> _ASSIGNMENT_
Transcribe the rows below verbatim, from the line with "In order to click on x-tick-label: 40" to the line with "The image size is (640, 480).", both included.

════════════════════

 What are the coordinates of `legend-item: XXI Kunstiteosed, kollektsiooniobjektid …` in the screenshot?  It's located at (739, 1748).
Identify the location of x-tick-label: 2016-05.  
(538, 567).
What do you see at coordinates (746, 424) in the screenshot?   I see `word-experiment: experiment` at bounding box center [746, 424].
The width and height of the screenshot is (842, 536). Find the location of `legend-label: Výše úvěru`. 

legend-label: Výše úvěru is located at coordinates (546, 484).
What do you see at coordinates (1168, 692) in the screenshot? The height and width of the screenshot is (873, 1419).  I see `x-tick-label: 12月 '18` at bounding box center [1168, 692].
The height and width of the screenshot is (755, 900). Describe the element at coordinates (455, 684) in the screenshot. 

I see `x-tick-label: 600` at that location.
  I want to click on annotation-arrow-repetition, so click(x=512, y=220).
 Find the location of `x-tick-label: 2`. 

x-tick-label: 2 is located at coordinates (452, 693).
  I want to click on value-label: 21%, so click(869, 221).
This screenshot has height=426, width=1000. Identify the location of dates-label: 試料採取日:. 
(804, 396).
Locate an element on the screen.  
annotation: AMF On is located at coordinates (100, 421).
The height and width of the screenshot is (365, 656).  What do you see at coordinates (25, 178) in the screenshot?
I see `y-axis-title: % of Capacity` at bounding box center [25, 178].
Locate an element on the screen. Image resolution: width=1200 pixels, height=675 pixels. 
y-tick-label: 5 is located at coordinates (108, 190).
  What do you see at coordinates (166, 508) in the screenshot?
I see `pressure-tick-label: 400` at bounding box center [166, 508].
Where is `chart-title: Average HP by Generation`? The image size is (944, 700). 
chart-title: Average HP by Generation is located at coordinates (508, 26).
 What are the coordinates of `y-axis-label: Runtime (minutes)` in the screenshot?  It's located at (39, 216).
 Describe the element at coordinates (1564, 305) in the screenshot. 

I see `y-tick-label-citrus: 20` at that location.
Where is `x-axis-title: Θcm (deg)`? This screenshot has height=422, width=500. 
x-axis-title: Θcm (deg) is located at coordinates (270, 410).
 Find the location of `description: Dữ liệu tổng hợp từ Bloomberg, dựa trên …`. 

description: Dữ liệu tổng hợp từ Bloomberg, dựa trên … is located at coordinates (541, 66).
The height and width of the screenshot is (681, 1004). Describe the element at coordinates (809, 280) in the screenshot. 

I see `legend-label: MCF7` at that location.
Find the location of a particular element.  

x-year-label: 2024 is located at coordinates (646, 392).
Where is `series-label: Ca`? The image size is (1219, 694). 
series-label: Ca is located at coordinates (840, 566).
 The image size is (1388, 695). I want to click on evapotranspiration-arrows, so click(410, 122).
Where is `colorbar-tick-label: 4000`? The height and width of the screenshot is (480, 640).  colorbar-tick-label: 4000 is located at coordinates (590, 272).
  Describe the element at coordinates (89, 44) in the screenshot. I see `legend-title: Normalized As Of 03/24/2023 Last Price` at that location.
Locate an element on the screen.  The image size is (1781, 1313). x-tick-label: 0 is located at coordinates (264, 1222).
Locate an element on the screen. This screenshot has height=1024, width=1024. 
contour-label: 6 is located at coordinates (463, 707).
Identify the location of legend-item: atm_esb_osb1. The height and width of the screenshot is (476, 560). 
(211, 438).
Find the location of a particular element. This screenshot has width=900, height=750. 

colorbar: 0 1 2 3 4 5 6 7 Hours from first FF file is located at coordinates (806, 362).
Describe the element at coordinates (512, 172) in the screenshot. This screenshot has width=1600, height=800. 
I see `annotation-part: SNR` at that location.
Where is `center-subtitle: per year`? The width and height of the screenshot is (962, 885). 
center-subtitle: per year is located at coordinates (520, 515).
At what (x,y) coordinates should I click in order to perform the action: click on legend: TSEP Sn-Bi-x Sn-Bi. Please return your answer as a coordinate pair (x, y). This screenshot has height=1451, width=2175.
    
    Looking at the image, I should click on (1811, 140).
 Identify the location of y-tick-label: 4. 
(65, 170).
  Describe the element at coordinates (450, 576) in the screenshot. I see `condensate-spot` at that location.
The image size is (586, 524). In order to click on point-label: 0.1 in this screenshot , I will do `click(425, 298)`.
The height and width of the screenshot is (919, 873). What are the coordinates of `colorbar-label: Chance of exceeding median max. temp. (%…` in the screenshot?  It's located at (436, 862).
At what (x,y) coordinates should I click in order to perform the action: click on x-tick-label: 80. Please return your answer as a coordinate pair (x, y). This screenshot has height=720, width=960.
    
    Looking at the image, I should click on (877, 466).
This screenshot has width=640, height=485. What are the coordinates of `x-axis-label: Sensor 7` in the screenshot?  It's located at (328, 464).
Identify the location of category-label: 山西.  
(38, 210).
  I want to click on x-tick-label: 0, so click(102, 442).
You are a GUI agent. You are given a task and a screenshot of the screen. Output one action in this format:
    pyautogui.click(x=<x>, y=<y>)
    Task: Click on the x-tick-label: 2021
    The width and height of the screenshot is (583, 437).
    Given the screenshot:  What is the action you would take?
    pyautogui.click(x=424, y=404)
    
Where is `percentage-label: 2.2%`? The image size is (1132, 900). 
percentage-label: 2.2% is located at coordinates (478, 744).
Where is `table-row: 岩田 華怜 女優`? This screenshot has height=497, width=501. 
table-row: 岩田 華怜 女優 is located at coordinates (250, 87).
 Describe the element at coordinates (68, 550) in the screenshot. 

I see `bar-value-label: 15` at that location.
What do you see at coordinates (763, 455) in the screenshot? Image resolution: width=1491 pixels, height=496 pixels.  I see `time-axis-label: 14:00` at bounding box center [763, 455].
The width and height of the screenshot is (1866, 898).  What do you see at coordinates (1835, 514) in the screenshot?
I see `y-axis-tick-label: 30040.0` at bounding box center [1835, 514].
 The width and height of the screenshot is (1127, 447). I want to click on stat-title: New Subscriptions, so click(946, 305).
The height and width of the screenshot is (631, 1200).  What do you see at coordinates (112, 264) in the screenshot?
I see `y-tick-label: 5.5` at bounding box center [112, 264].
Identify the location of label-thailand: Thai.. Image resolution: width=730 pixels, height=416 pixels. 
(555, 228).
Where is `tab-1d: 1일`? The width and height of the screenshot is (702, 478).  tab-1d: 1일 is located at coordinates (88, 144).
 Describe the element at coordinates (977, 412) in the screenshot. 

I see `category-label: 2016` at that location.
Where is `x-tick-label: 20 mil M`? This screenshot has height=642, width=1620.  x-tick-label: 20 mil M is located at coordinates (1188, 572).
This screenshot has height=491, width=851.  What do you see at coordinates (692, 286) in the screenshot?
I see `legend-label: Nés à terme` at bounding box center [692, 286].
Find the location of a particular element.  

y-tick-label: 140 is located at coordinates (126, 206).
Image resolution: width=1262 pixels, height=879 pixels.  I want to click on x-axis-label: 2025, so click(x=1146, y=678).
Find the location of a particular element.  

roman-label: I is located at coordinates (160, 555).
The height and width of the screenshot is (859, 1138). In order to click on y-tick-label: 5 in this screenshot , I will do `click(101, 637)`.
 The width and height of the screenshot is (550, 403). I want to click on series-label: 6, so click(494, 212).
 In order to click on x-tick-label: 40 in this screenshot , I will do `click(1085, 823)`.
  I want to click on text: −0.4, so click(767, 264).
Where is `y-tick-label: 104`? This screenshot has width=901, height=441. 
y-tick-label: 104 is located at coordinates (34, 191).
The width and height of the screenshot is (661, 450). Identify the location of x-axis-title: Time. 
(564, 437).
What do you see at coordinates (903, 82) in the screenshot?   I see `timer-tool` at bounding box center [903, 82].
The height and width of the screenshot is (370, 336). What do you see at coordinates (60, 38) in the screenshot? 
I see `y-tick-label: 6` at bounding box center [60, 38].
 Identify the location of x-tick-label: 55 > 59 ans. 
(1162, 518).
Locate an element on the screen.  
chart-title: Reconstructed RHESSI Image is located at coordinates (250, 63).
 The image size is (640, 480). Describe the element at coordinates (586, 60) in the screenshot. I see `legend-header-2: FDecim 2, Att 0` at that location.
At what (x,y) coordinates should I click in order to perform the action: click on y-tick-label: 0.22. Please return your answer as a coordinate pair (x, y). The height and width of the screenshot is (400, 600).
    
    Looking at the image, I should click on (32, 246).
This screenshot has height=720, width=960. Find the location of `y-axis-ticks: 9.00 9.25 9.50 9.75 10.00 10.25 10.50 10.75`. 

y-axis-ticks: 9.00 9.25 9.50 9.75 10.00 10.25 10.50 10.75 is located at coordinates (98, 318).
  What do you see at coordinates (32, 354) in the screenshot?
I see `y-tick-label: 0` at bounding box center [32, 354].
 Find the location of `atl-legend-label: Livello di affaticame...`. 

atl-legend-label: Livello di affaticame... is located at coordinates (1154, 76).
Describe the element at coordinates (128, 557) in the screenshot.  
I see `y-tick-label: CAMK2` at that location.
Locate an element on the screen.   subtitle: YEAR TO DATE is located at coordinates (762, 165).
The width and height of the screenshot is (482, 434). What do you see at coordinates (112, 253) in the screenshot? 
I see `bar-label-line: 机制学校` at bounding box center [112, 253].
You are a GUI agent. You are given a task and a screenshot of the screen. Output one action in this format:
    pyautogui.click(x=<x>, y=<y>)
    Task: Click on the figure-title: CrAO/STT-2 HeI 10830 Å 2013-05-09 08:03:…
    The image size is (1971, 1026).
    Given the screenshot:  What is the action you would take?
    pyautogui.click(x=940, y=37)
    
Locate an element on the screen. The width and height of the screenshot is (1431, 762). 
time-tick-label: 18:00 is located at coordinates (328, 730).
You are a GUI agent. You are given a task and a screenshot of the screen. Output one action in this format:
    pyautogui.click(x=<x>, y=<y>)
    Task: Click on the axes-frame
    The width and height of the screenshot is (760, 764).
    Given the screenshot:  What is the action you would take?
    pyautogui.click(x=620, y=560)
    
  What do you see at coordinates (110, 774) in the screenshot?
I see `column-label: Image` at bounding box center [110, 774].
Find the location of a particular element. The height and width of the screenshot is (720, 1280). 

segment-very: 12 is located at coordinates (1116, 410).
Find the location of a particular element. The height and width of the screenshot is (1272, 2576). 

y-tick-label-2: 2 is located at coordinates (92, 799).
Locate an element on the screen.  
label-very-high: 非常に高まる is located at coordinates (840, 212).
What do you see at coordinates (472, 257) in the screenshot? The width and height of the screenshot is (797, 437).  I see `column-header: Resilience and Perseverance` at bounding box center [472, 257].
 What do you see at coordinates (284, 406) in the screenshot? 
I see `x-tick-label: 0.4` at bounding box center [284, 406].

════════════════════

> _RESULT OF THIS EXERCISE_
 In order to click on x-tick-label: 40 in this screenshot , I will do `click(1085, 823)`.
  I want to click on text: −0.4, so click(767, 264).
Where is `y-tick-label: 104`? This screenshot has width=901, height=441. 
y-tick-label: 104 is located at coordinates (34, 191).
The width and height of the screenshot is (661, 450). Identify the location of x-axis-title: Time. 
(564, 437).
What do you see at coordinates (903, 82) in the screenshot?   I see `timer-tool` at bounding box center [903, 82].
The height and width of the screenshot is (370, 336). What do you see at coordinates (60, 38) in the screenshot? 
I see `y-tick-label: 6` at bounding box center [60, 38].
 Identify the location of x-tick-label: 55 > 59 ans. 
(1162, 518).
Locate an element on the screen.  
chart-title: Reconstructed RHESSI Image is located at coordinates (250, 63).
 The image size is (640, 480). Describe the element at coordinates (586, 60) in the screenshot. I see `legend-header-2: FDecim 2, Att 0` at that location.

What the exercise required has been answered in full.